DATA:
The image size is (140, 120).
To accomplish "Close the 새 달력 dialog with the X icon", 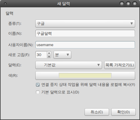I will [x=135, y=4].
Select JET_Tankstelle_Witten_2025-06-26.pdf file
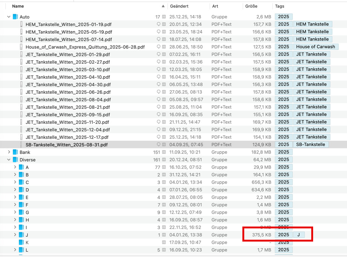This screenshot has height=257, width=347. tap(68, 92)
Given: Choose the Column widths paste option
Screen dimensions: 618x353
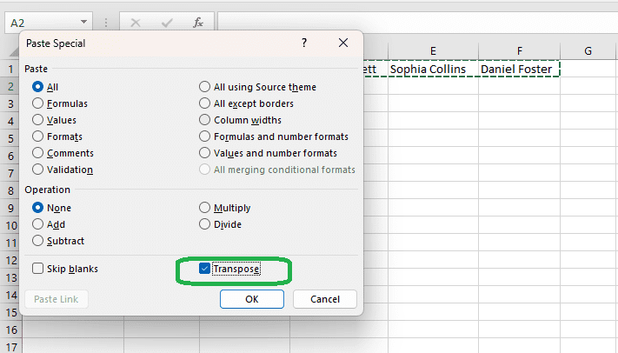Looking at the screenshot, I should [205, 120].
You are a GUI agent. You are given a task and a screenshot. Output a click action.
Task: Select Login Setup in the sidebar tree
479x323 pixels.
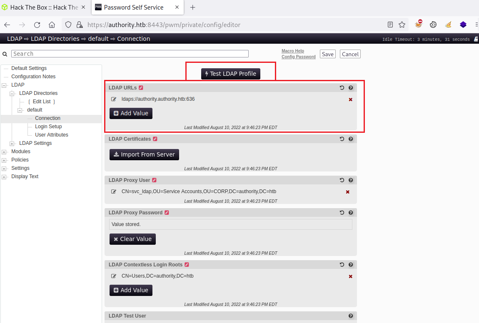(x=48, y=127)

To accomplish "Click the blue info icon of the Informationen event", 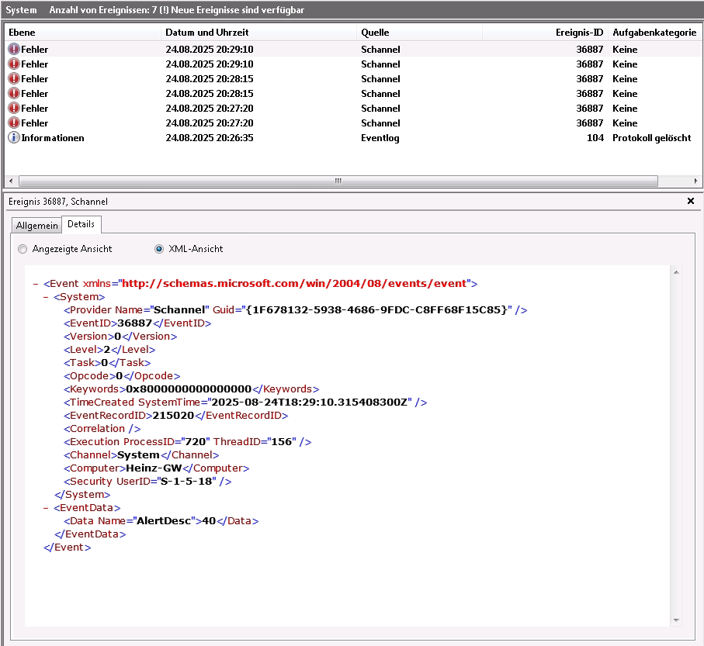I will [14, 137].
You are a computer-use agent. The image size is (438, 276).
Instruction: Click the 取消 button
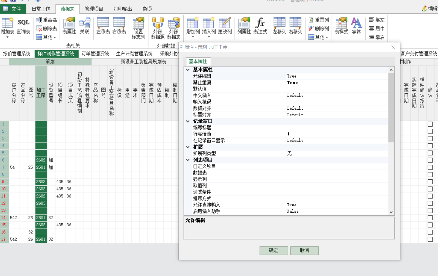(304, 251)
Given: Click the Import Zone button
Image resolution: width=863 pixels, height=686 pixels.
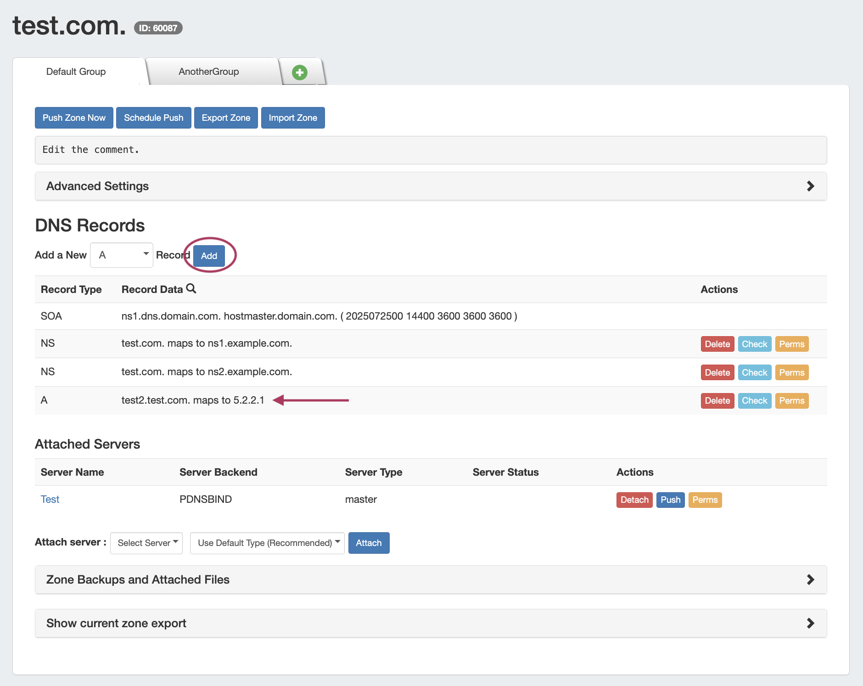Looking at the screenshot, I should 293,118.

PROBLEM DESCRIPTION: Report each line of the material above where the word "size" appears.

TASK RESULT:
The image size is (140, 120).
You are a computer-use agent. The image size is (438, 276).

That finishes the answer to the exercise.